Winston Smith is a low-ranking member of the ruling Party in
London, in the nation of Oceania. Everywhere Winston goes, even his own home,
the Party watches him through telescreens; everywhere he looks he sees the face
of the Party’s seemingly omniscient leader, a figure known only as Big Brother.
The Party controls everything in Oceania, even the people’s history and
language. Currently, the Party is forcing the implementation of an invented
language called Newspeak, which attempts to prevent political rebellion by
eliminating all words related to it. Even thinking rebellious thoughts is
illegal. Such thoughtcrime is, in fact, the worst of all crimes.
As the novel opens, Winston feels
frustrated by the oppression and rigid control of the Party, which prohibits
free thought, sex, and any expression of individuality. Winston dislikes the
party and has illegally purchased a diary in which to write his criminal
thoughts. He has also become fixated on a powerful Party member named O’Brien,
whom Winston believes is a secret member of the Brotherhood—the mysterious,
legendary group that works to overthrow the Party.
Winston works in the Ministry of
Truth, where he alters historical records to fit the needs of the Party. He
notices a coworker, a beautiful dark-haired girl, staring at him, and worries
that she is an informant who will turn him in for his thoughtcrime. He is
troubled by the Party’s control of history: the Party claims that Oceania has
always been allied with Eastasia in a war against Eurasia, but Winston seems to
recall a time when this was not true. The Party also claims that Emmanuel
Goldstein, the alleged leader of the Brotherhood, is the most dangerous man
alive, but this does not seem plausible to Winston. Winston spends his evenings
wandering through the poorest neighborhoods in London, where the proletarians,
or proles, live squalid lives, relatively free of Party monitoring.

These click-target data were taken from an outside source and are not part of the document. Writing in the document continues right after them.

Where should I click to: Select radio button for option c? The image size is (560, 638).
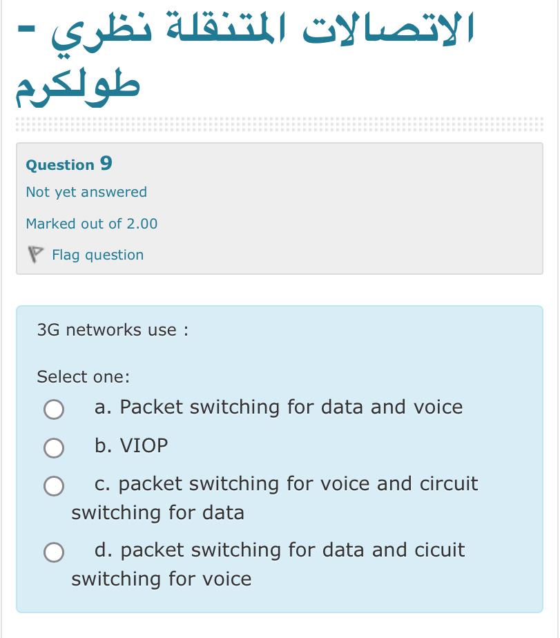click(53, 486)

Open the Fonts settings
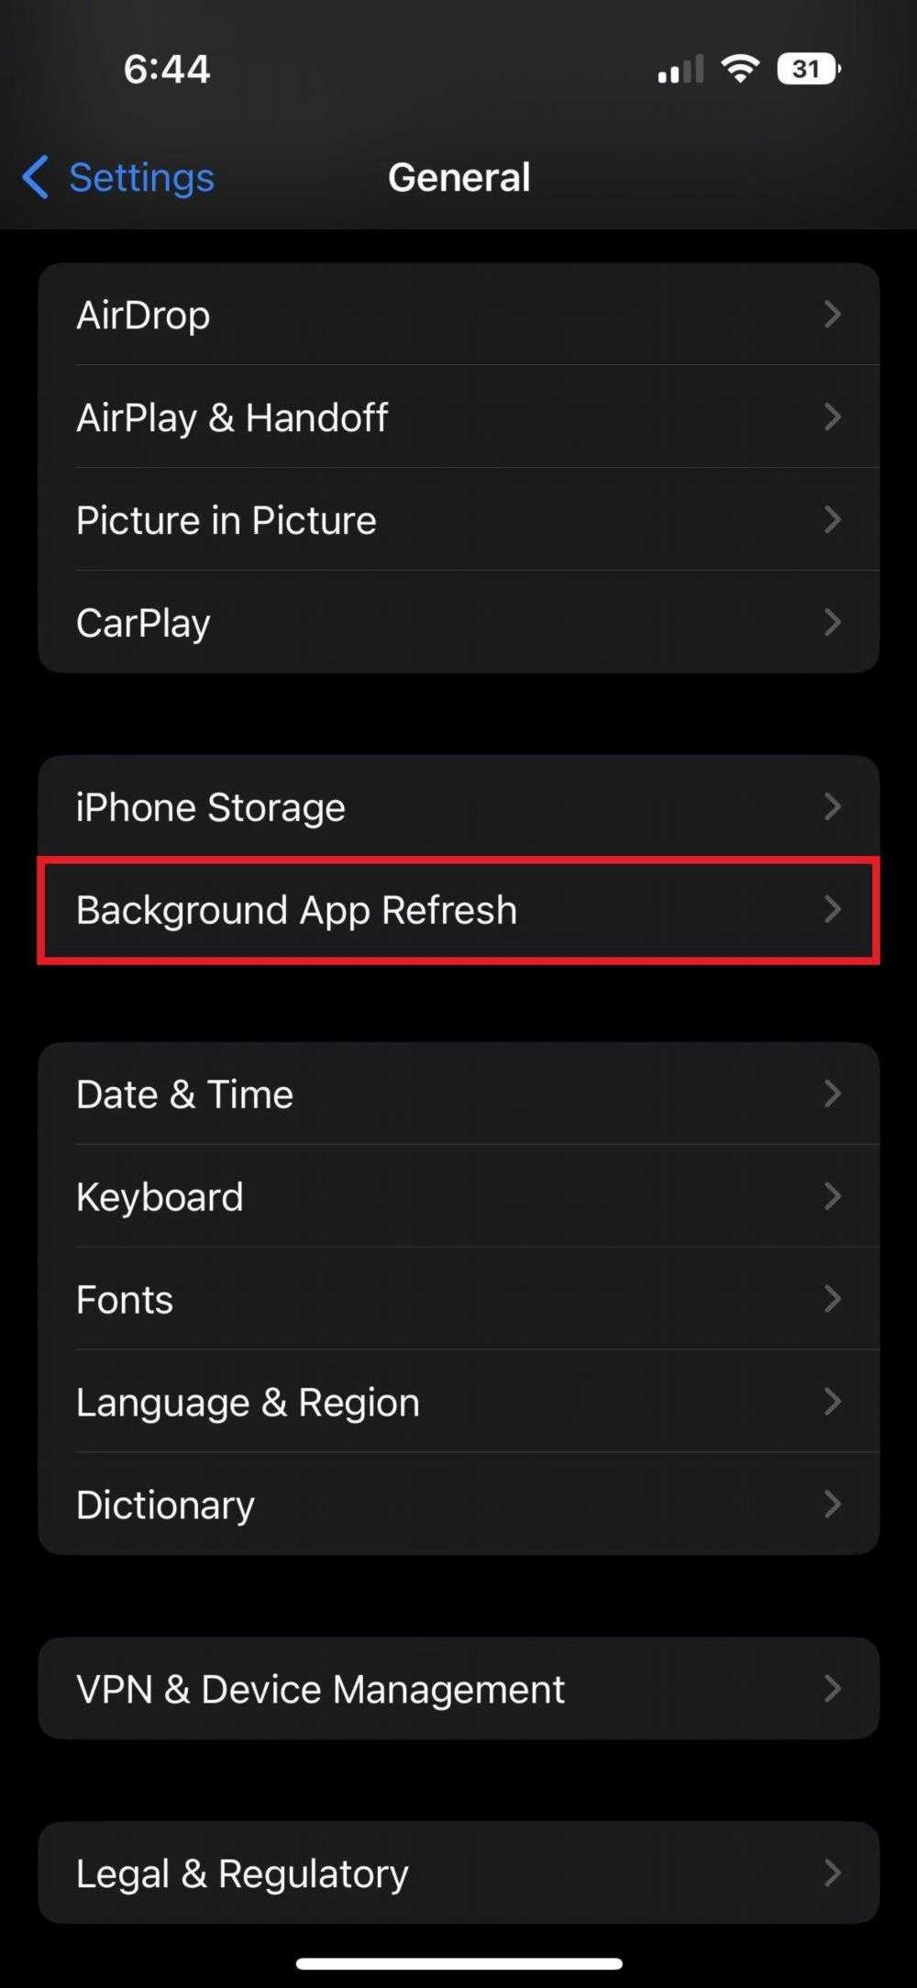[x=459, y=1299]
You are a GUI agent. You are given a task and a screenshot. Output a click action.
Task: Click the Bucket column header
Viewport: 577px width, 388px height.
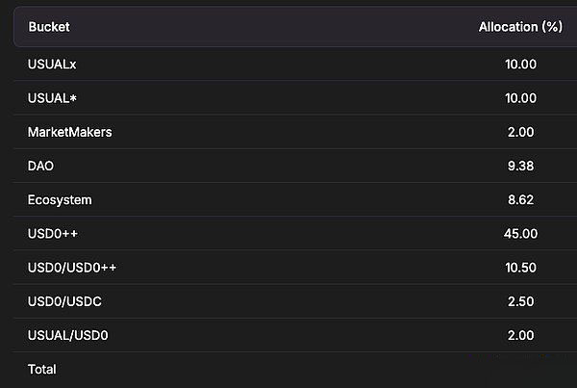tap(49, 27)
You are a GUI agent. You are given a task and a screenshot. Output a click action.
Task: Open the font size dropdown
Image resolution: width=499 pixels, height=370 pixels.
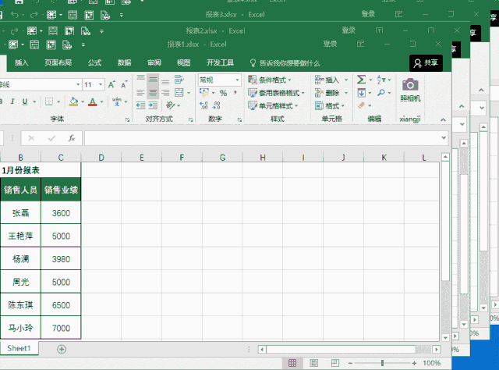click(x=101, y=84)
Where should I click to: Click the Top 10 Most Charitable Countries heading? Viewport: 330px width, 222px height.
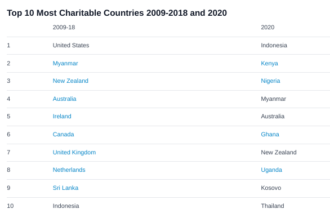(117, 13)
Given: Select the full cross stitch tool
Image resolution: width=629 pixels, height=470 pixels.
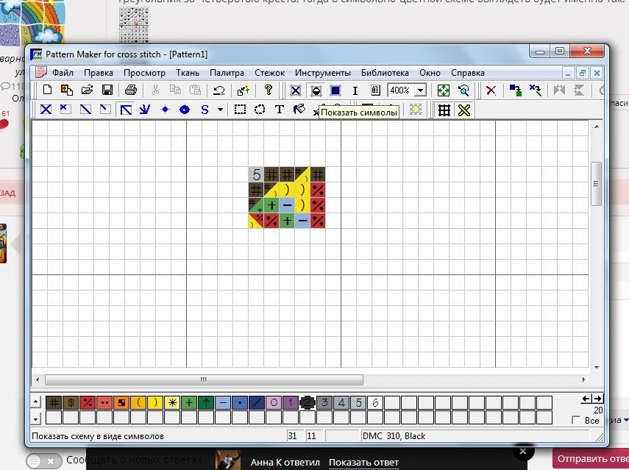Looking at the screenshot, I should pos(46,110).
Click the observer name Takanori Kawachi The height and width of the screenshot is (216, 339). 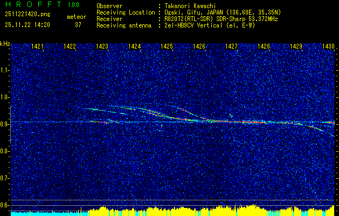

One day, Winston receives a note
from the dark-haired girl that reads “I love you.” She tells him her name,
Julia, and they begin a covert affair, always on the lookout for signs of Party
monitoring. Eventually they rent a room above the secondhand store in the prole
district where Winston bought the diary. This relationship lasts for some time.
Winston is sure that they will be caught and punished sooner or later (the
fatalistic Winston knows that he has been doomed since he wrote his first diary
entry), while Julia is more pragmatic and optimistic. As Winston’s affair with
Julia progresses, his hatred for the Party grows more and more intense. At
last, he receives the message that he has been waiting for: O’Brien wants to
see him.
Winston and Julia travel to
O’Brien’s luxurious apartment. As a member of the powerful Inner Party (Winston
belongs to the Outer Party), O’Brien leads a life of luxury that Winston can
only imagine. O’Brien confirms to Winston and Julia that, like them, he hates
the Party, and says that he works against it as a member of the Brotherhood. He
indoctrinates Winston and Julia into the Brotherhood, and gives Winston a copy
of Emmanuel Goldstein’s book, the manifesto of the Brotherhood. Winston reads
the book—an amalgam of several forms of class-based twentieth-century social
theory—to Julia in the room above the store. Suddenly, soldiers barge in and
seize them. Mr. Charrington, the proprietor of the store, is revealed as having
been a member of the Thought Police all along.
Torn away from Julia and taken to a
place called the Ministry of Love, Winston finds that O’Brien, too, is a Party
spy who simply pretended to be a member of the Brotherhood in order to trap
Winston into committing an open act of rebellion against the Party. O’Brien
spends months torturing and brainwashing Winston, who struggles to resist. At
last, O’Brien sends him to the dreaded Room 101, the final destination for
anyone who opposes the Party. Here, O’Brien tells Winston that he will be
forced to confront his worst fear. Throughout the novel, Winston has had recurring
nightmares about rats; O’Brien now straps a cage full of rats onto Winston’s
head and prepares to allow the rats to eat his face. Winston snaps, pleading
with O’Brien to do it to Julia, not to him.
Giving up Julia is what O’Brien
wanted from Winston all along. His spirit broken, Winston is released to the
outside world. He meets Julia but no longer feels anything for her. He has
accepted the Party entirely and has learned to love Big Brother.